On The Importance of Centering in PCA
Fri, 09 Sep 2022
Computer Science, Data Science, Machine Learning, Statistics
The previous post presents methods for efficiently performing principal component analysis (PCA) on certain rectangular sparse matrices. Since routines for performing the singular value decomposition (SVD) on sparse matrices are readily available (e.g.
svds and
TruncatedSVD), it is reasonable to investigate the influence centering has on the resulting transformation.
Consider a matrix \(\mathbf{A}\), where the rows of \(\mathbf{A}\) are drawn from a bi-variate Gaussian Distribution \(N(\mathbf{\mu}, \mathbf{\Sigma})\).
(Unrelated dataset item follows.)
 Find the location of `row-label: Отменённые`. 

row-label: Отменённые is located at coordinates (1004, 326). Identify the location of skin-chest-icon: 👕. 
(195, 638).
Specifically, assume that \(\mathbf{\mu} = (2, 4)^T\), \(\mathbf{\Sigma_{00}} = \mathbf{\Sigma_{11}} = 1\), and \(\mathbf{\Sigma_{01}} = \mathbf{\Sigma_{10}} = 0.6\). The impact of centering on the resulting projection is explored in the following three scatter charts. The three plots respectively show the original data with the two sets of computed basis vectors, the data projected onto the principal axis obtained with centering, and lastly the projected data without centering.
Figure 1: Projection of Bi-Variate Gaussian Distribution
Unlike the green (centered) axes, the red (uncentered) axes do not accurately represent the directions of maximum variance within the point cloud. The first component points in the direction of the distribution mean (although it is negated due to sign-indeterminacy), while the second appears to be a slightly rotated version of the true second component. The middle plot finds the data properly aligned on the principal axes. Finally, the rightmost plot shows that the uncentered axes do not capture the covariance in the data like the centered transformation. The entire point mass remains removed from the origin and the correlation between the variables persists.
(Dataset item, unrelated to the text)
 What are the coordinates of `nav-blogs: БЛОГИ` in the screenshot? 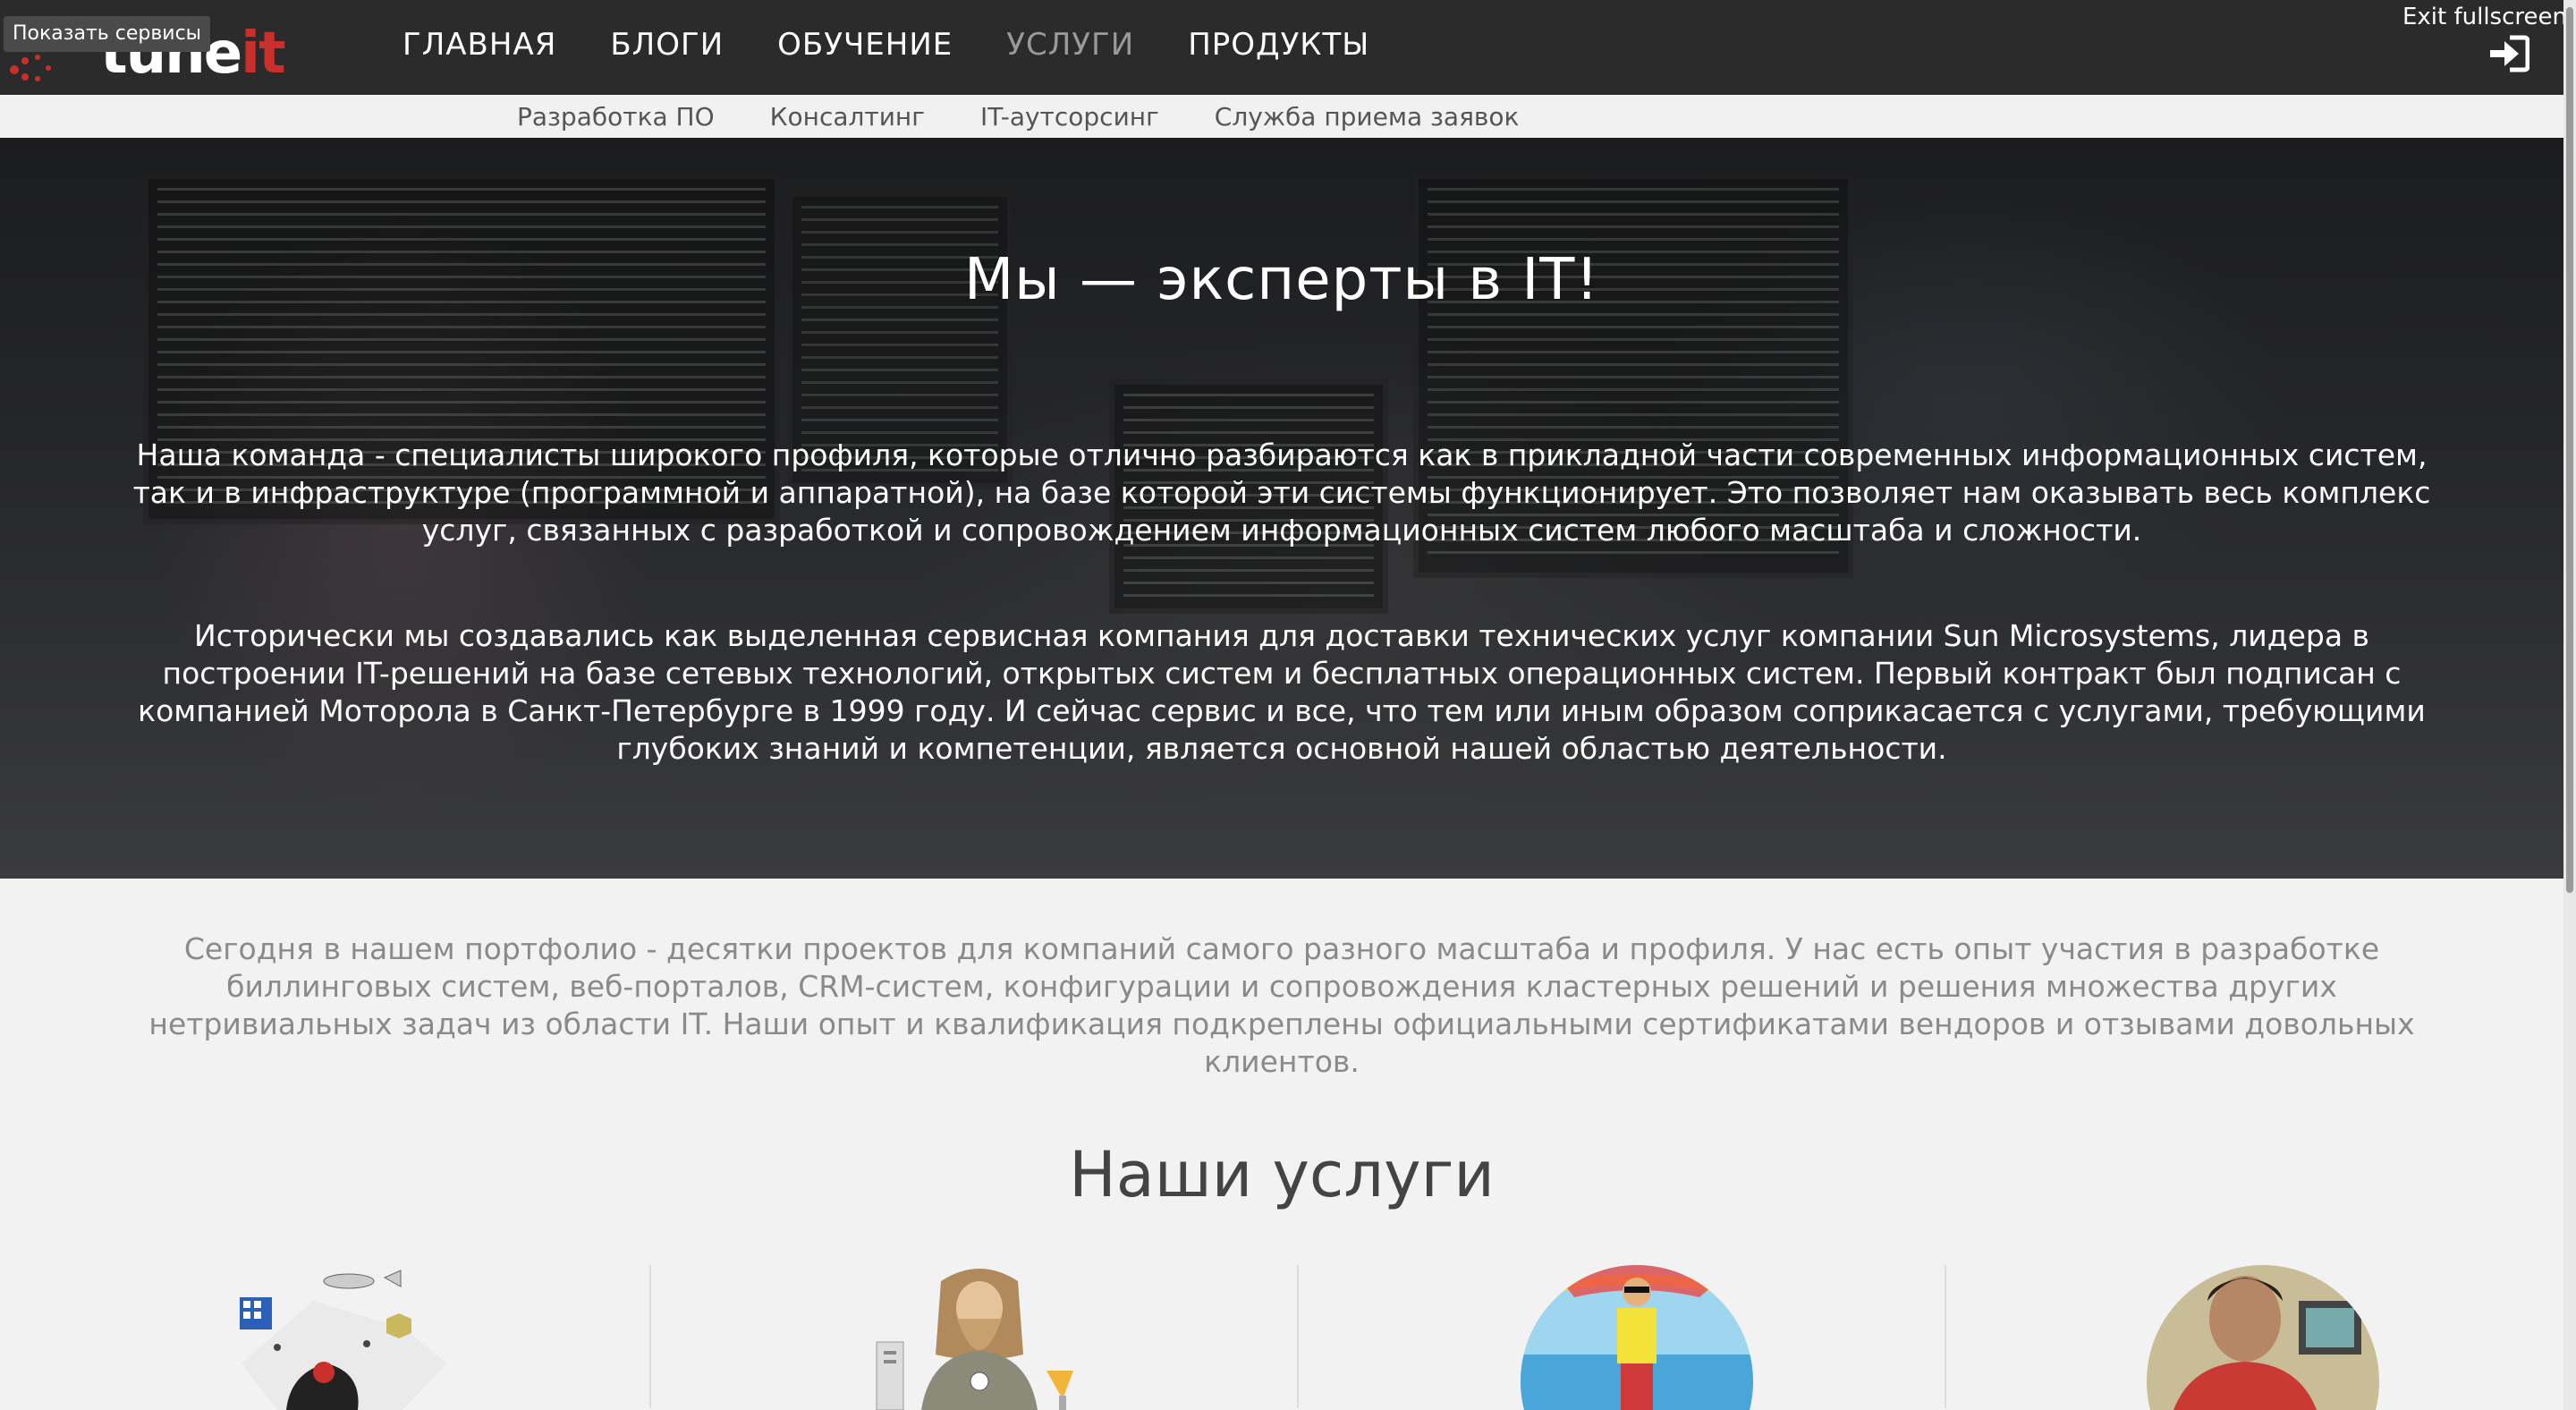 It's located at (667, 45).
In the uncentered case, the entire operation is equivalent to a 2D rotation. With this simple example, one can even solve for the theta value that produces a projection matrix that is identical to the right singular vectors from the uncentered SVD.
Figure 2: Uncentered Rotation of Bi-Variate Gaussian Distribution
The above animation shows the transformed points being rotated into place using the uncentered transformation. In this case, the rotation is about 118° and results in the points having a downward trend on the new axes, although this can vary due to sign-indeterminacy.